#### Task description
Only the lines from the one containing "Given: Open the History panel" through the end of the data below are to be repeated, exactly as given, without pictures.

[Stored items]
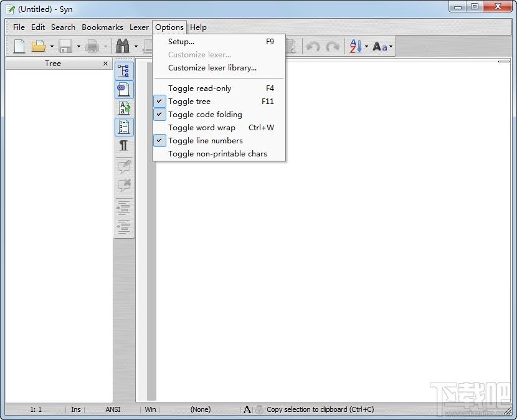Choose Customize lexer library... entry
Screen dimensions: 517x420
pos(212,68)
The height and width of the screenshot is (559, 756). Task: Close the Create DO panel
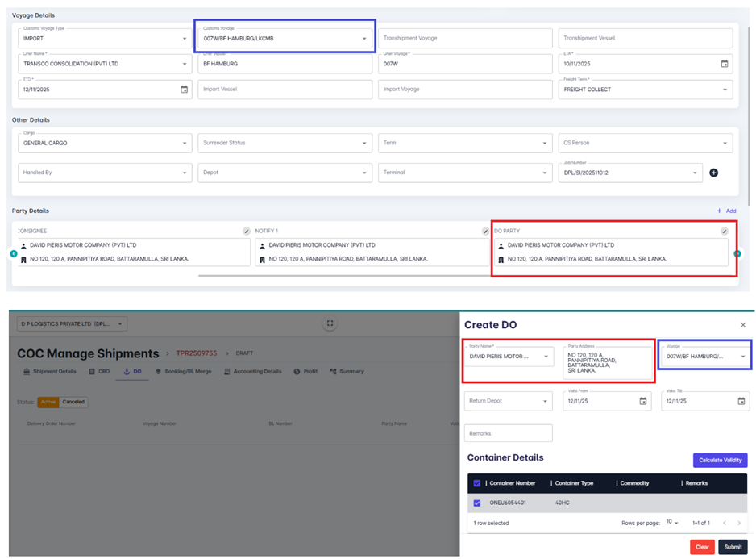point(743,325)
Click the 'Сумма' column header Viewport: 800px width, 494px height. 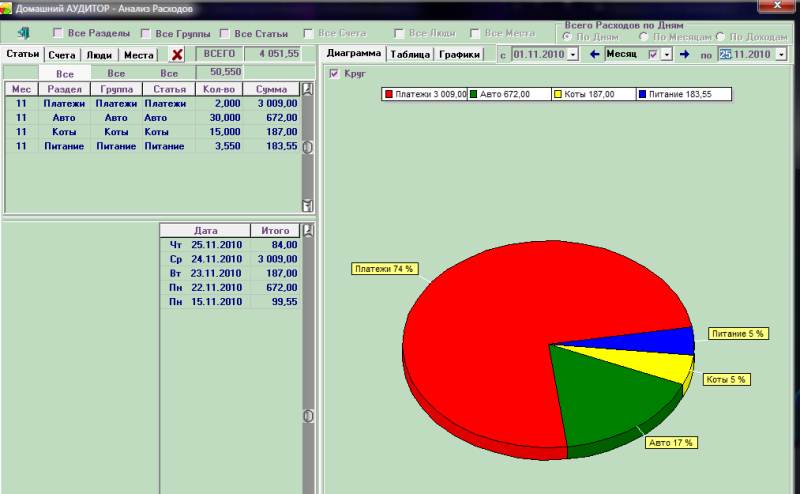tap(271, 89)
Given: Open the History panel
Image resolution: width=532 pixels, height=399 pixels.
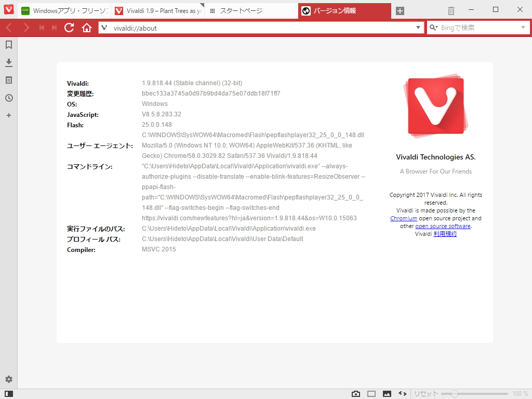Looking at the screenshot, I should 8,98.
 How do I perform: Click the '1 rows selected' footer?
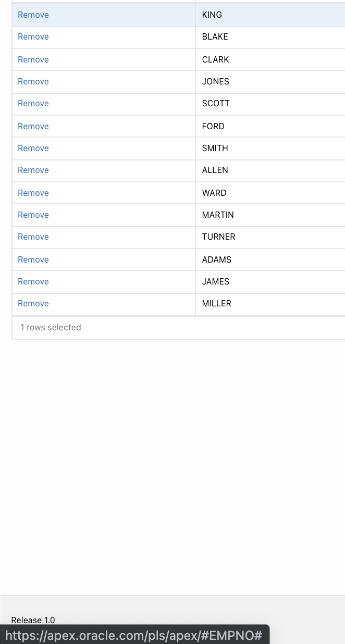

#### Answer for this exercise
Given: Open the History panel
Image resolution: width=532 pixels, height=399 pixels.
Looking at the screenshot, I should 8,98.
 How do I perform: Click the '1 rows selected' footer?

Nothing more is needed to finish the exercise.